## Passage provided
The notion that Ras stimulates genomic instability, predisposing thyroid cells to the acquisition of additional mutations, promises to provide further insight into the molecular mechanisms through which Ras contributes to thyroid cell transformation. Thyroid cancer cell lines and tumors have been shown to exhibit mitotic checkpoint dysfunction, however the genetic and/or epigenetic changes responsible for this have not been identified. A recent analysis failed to reveal mutations in the candidate checkpoint genes, BUB1 or BUBR1 (Ouyang et al., 2002). The relationship between tumors harboring mutations in Ras or B-Raf to DNA damage and effects on p53 deserves further attention given genetic evidence for the acquisition of p53 mutations secondary to mutations in N-Ras in thyroid tumors (Asakawa et al., 2002). In experimental models, stable expression of activated Ras has been shown to induce p53 mutations (Chen et al., 1998). The effects of Ras on cell cycle regulatory proteins needs to be examined in more detail given the unusual effects of Ras on these molecules in human and rat thyroid cells, together with the identification of mutations in cyclins and cyclin-dependent kinase inhibitors in thyroid tumors. It is noteworthy that overexpression of cyclins D1 (Lung et al., 2002) and E (Spruck et al., 1999) has also been linked to genomic instability.

## Data listing
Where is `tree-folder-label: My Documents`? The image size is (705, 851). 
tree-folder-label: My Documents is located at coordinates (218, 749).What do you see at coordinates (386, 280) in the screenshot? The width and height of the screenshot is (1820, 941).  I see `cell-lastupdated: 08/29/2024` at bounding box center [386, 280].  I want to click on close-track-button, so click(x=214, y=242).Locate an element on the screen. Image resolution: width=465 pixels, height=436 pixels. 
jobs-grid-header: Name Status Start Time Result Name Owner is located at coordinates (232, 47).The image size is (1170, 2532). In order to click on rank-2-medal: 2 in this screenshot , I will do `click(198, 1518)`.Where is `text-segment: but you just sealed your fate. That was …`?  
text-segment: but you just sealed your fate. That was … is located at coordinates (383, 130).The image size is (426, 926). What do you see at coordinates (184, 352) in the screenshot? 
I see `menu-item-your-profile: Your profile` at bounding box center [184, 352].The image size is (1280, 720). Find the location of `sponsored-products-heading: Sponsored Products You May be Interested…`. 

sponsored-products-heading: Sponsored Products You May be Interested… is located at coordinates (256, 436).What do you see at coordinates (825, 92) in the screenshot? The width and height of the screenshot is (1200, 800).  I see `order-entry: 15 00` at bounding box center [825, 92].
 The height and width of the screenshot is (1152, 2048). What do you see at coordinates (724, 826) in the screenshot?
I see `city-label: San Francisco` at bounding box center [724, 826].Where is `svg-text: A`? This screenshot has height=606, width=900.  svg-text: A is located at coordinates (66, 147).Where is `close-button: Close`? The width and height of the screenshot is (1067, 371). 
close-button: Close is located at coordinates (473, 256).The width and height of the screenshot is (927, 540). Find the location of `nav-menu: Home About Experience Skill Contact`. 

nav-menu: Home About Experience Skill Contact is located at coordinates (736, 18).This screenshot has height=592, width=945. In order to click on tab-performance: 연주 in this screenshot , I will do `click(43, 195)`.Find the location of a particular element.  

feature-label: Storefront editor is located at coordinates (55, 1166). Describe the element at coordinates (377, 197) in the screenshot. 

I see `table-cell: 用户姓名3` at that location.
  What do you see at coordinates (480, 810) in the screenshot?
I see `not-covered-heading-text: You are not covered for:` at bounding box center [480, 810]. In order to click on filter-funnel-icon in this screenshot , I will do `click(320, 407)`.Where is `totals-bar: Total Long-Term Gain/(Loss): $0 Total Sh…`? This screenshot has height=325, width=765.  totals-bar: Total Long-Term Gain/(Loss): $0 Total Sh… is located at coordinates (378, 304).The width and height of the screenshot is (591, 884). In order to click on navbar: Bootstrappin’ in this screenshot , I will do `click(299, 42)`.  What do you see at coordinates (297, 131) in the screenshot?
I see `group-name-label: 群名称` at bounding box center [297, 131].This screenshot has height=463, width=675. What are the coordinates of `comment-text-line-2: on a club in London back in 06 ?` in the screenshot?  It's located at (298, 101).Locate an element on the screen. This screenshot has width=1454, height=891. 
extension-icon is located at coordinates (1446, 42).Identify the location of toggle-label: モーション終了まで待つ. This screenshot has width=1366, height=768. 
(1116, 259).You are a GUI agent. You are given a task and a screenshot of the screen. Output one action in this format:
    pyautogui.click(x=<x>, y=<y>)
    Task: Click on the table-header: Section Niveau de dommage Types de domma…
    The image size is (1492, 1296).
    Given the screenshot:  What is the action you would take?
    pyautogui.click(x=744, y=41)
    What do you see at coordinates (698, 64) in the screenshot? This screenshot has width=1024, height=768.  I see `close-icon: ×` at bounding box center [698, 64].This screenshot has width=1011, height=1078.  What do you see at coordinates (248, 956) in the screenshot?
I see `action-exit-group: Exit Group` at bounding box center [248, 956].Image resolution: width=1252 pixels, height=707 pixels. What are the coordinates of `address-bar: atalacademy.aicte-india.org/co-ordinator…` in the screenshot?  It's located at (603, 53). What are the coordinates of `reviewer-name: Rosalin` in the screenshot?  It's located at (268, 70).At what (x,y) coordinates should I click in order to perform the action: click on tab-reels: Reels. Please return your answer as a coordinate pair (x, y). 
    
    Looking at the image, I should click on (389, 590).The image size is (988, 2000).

## Activities
A. Summarize the passage on Ras and genomic instability in thyroid cells in two sentences.
B. Please resume the passage on Ras and genomic instability in thyroid cells, picking up after its final sentence.

## Responses per task
A. Ras may stimulate genomic instability that predisposes thyroid cells to further mutations, and although thyroid cancer cell lines and tumors show mitotic checkpoint dysfunction, the changes behind it have not been identified, with a recent analysis finding no mutations in BUB1 or BUBR1. The passage calls for closer study of how tumors with Ras or B-Raf mutations relate to DNA damage and p53, and of Ras's effects on cell cycle regulatory proteins, noting that overexpression of cyclins D1 and E has also been linked to genomic instability.

B.
The TSH-dependent nature and relative ease with which rat thyroid cells can be manipulated in vitro affords an important cell model for future studies. Transgenic and knock out animal models for discrete Ras and Raf isoforms hold enormous promise for understanding the contributions of these signaling molecules to thyroid tumorigenesis. Whatever is learned from the rodent model systems must be validated in human thyroid cells. With increasing evidence that Ras signals through discrete pathways in rodent versus human cells (Hamad et al., 2002), studies ofthe signal transduction mechanisms and consequences of Ras and B-Rafactivity in human thyroid cells are essential. Finally, while numerous studies have examined the cellular consequences that arise following transient or stable expression of activated Ras, few studies have attempted to model both the primary and secondary adaptive changes that occur in response to sustained Ras activity in the same cells.